### Given instruction:
Write out, word for word, the rows from the line containing "Open the Duration dropdown showing 1 hour" through the line containing "coord(395,351)", including both of those lines. Leave the pictures out of your answer.

### Input data:
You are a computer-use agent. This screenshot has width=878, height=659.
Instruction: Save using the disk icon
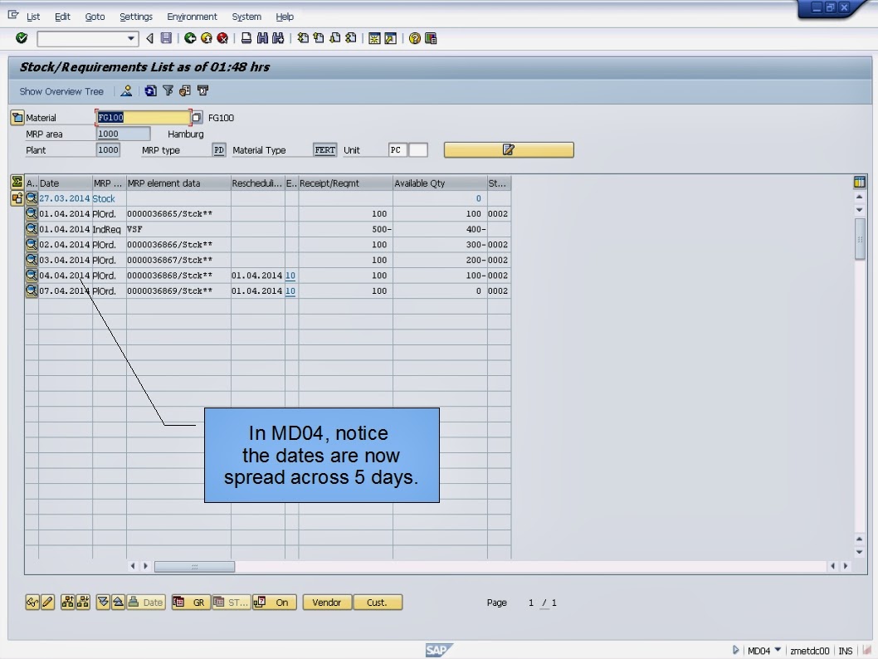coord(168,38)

* * *

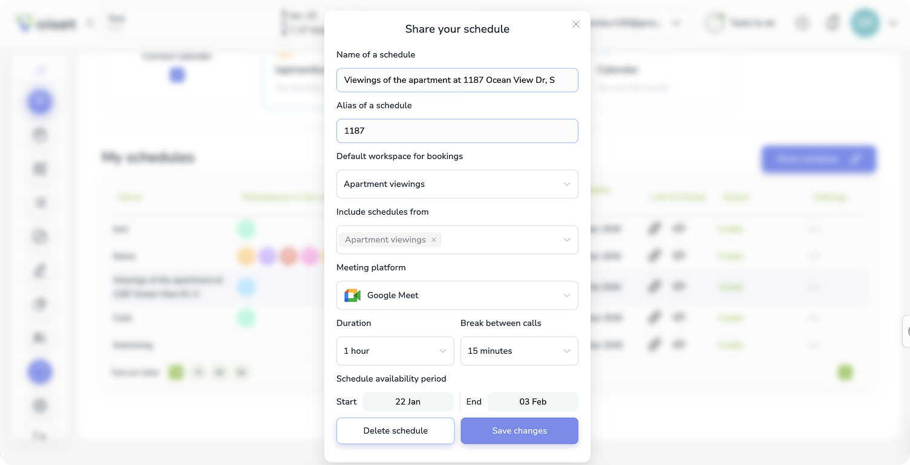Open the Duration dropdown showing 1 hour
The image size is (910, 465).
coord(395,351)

### Solution to this problem:
Open the Duration dropdown showing 1 hour
The image size is (910, 465).
coord(395,351)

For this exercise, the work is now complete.